▶ [Text section]
· · ·
In 1976, Binan Tuku ventured to meet a Brazilian government’s expedition on the banks of the Itui River in a remote area of the western Amazon rainforest. After some initial suspicion, he and his father accepted machetes and soap in what was the beginning of the Matis tribe’s contact with the non-Indigenous world.
Nearly 50 years later, Tuku’s own son Tumi is trying to carve out a living in the impoverished city of Atalaia do Norte. Instead of the traditional blowgun, Tumi held a pastry bag in his hands while working in a bakery, and his face bore none of the tattoos or piercings characteristic of the Matis.
“In the village, the quality of education is not as good as in the city,” said Tumi, 24, who hopes to go to college to study medicine or journalism. “I want to engage with non-Indigenous people, learn from the challenges I face, and perhaps one day return to my village to share my understanding of how the city functions with the elders.”
· · ·
▶ [Record set]
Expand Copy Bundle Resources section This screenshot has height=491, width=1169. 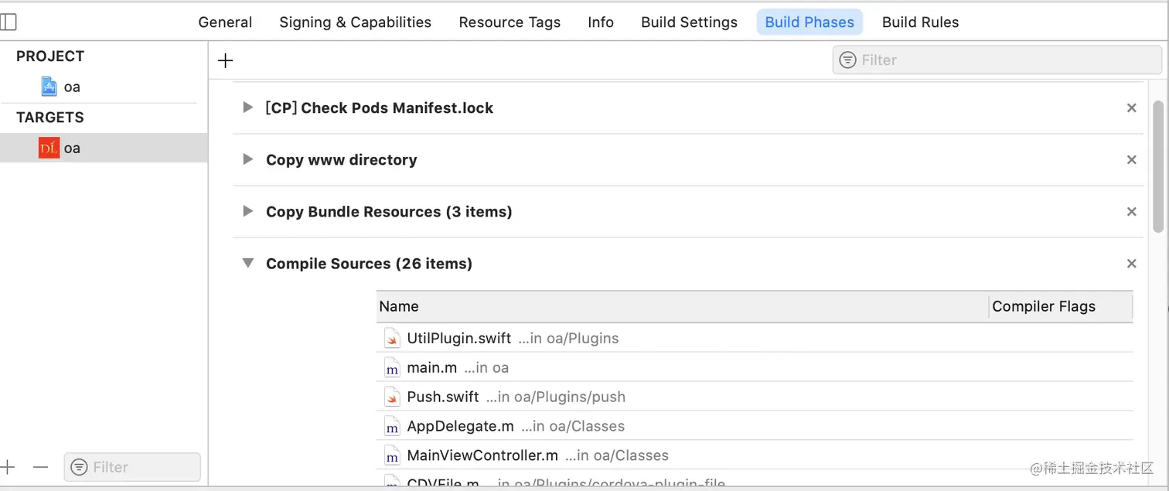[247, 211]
· · ·
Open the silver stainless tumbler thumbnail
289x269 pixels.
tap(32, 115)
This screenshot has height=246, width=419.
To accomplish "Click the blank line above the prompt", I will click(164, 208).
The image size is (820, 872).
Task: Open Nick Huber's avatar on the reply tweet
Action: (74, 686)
· · ·
▶ [Exercise instructions]
- A) Answer these questions using the Matis passage, marking your answers (i), (ii) and (iii):
(i) In what year did Binan Tuku go to meet the Brazilian government's expedition?
(ii) What items did Tuku and his father accept from the expedition?
(iii) How old is Tumi?
- B) Summarize the Matis passage in two sentences.
- C) Reproduce the part of the Matis passage that opens with the words containing "Nearly 50 years" and closes with "of the Matis.".

▶ [Exercise solutions]
- A)
(i) 1976
(ii) Machetes and soap
(iii) 24

- B) In 1976, Binan Tuku and his father accepted machetes and soap from a Brazilian government expedition on the Itui River, which began the Matis tribe's contact with the non-Indigenous world. Nearly 50 years later, Tuku's son Tumi works in a bakery in Atalaia do Norte and hopes to study medicine or journalism, perhaps one day returning to share with the village elders what he has learned about the city.

- C)
Nearly 50 years later, Tuku’s own son Tumi is trying to carve out a living in the impoverished city of Atalaia do Norte. Instead of the traditional blowgun, Tumi held a pastry bag in his hands while working in a bakery, and his face bore none of the tattoos or piercings characteristic of the Matis.